[Records from a data source]
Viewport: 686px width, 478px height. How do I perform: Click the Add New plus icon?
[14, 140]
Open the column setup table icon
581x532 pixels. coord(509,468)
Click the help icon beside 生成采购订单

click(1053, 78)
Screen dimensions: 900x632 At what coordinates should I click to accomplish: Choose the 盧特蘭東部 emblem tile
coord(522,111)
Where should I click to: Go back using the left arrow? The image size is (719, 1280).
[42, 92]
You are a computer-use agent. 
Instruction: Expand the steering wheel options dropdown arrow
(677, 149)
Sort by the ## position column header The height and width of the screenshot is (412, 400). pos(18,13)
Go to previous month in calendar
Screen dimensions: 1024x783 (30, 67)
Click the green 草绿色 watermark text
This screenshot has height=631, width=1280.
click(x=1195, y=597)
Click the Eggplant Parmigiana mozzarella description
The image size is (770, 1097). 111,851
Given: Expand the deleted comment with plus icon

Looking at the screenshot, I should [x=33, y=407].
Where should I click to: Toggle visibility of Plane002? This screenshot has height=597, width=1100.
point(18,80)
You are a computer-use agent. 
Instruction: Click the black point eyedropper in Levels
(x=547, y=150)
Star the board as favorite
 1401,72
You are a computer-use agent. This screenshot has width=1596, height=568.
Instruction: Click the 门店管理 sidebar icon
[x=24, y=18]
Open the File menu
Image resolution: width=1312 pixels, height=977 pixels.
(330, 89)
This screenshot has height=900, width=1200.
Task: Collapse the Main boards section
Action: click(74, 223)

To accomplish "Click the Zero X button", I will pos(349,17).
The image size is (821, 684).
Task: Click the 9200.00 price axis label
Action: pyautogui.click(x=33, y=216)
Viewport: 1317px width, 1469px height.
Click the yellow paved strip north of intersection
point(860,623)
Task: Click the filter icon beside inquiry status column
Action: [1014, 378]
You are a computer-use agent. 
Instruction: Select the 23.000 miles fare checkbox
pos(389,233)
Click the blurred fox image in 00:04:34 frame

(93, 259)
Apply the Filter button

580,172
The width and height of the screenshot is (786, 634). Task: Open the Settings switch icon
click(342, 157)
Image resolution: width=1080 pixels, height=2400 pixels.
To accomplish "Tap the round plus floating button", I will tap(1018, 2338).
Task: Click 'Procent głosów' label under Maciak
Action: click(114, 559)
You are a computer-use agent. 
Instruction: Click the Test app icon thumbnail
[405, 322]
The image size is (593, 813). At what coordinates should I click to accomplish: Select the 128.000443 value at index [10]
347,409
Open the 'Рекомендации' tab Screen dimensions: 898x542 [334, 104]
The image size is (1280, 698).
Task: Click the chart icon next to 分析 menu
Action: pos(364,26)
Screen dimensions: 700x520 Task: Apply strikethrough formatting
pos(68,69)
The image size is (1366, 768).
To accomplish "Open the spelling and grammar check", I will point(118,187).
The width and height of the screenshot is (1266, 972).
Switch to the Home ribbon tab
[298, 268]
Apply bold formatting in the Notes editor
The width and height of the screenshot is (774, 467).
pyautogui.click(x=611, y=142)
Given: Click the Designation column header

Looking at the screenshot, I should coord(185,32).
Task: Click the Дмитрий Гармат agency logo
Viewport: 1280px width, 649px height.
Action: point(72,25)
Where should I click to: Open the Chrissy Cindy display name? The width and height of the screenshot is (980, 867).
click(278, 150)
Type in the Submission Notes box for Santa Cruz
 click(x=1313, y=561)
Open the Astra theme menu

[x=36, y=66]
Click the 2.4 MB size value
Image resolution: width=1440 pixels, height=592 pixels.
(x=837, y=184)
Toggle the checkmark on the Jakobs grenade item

# PROBLEM DETAILS
Would you write out the data exactly as it reads?

# RESPONSE AREA
Viewport: 686px width, 478px height. How do I perform: Click the Add New plus icon?
[14, 140]
Open the column setup table icon
581x532 pixels. coord(509,468)
Click the help icon beside 生成采购订单

click(1053, 78)
Screen dimensions: 900x632 At what coordinates should I click to accomplish: Choose the 盧特蘭東部 emblem tile
coord(522,111)
Where should I click to: Go back using the left arrow? The image size is (719, 1280).
[42, 92]
You are a computer-use agent. 
Instruction: Expand the steering wheel options dropdown arrow
(677, 149)
Sort by the ## position column header The height and width of the screenshot is (412, 400). pos(18,13)
Go to previous month in calendar
Screen dimensions: 1024x783 (30, 67)
Click the green 草绿色 watermark text
This screenshot has height=631, width=1280.
click(x=1195, y=597)
Click the Eggplant Parmigiana mozzarella description
The image size is (770, 1097). 111,851
Given: Expand the deleted comment with plus icon

Looking at the screenshot, I should [x=33, y=407].
Where should I click to: Toggle visibility of Plane002? This screenshot has height=597, width=1100.
point(18,80)
You are a computer-use agent. 
Instruction: Click the black point eyedropper in Levels
(x=547, y=150)
Star the board as favorite
 1401,72
You are a computer-use agent. This screenshot has width=1596, height=568.
Instruction: Click the 门店管理 sidebar icon
[x=24, y=18]
Open the File menu
Image resolution: width=1312 pixels, height=977 pixels.
(330, 89)
This screenshot has height=900, width=1200.
Task: Collapse the Main boards section
Action: click(74, 223)

To accomplish "Click the Zero X button", I will pos(349,17).
The image size is (821, 684).
Task: Click the 9200.00 price axis label
Action: pyautogui.click(x=33, y=216)
Viewport: 1317px width, 1469px height.
Click the yellow paved strip north of intersection
point(860,623)
Task: Click the filter icon beside inquiry status column
Action: [1014, 378]
You are a computer-use agent. 
Instruction: Select the 23.000 miles fare checkbox
pos(389,233)
Click the blurred fox image in 00:04:34 frame

(93, 259)
Apply the Filter button

580,172
The width and height of the screenshot is (786, 634). Task: Open the Settings switch icon
click(342, 157)
Image resolution: width=1080 pixels, height=2400 pixels.
To accomplish "Tap the round plus floating button", I will tap(1018, 2338).
Task: Click 'Procent głosów' label under Maciak
Action: click(114, 559)
You are a computer-use agent. 
Instruction: Click the Test app icon thumbnail
[405, 322]
The image size is (593, 813). At what coordinates should I click to accomplish: Select the 128.000443 value at index [10]
347,409
Open the 'Рекомендации' tab Screen dimensions: 898x542 [334, 104]
The image size is (1280, 698).
Task: Click the chart icon next to 分析 menu
Action: pos(364,26)
Screen dimensions: 700x520 Task: Apply strikethrough formatting
pos(68,69)
The image size is (1366, 768).
To accomplish "Open the spelling and grammar check", I will point(118,187).
The width and height of the screenshot is (1266, 972).
Switch to the Home ribbon tab
[298, 268]
Apply bold formatting in the Notes editor
The width and height of the screenshot is (774, 467).
pyautogui.click(x=611, y=142)
Given: Click the Designation column header

Looking at the screenshot, I should coord(185,32).
Task: Click the Дмитрий Гармат agency logo
Viewport: 1280px width, 649px height.
Action: point(72,25)
Where should I click to: Open the Chrissy Cindy display name? The width and height of the screenshot is (980, 867).
click(278, 150)
Type in the Submission Notes box for Santa Cruz
 click(x=1313, y=561)
Open the Astra theme menu

[x=36, y=66]
Click the 2.4 MB size value
Image resolution: width=1440 pixels, height=592 pixels.
(x=837, y=184)
Toggle the checkmark on the Jakobs grenade item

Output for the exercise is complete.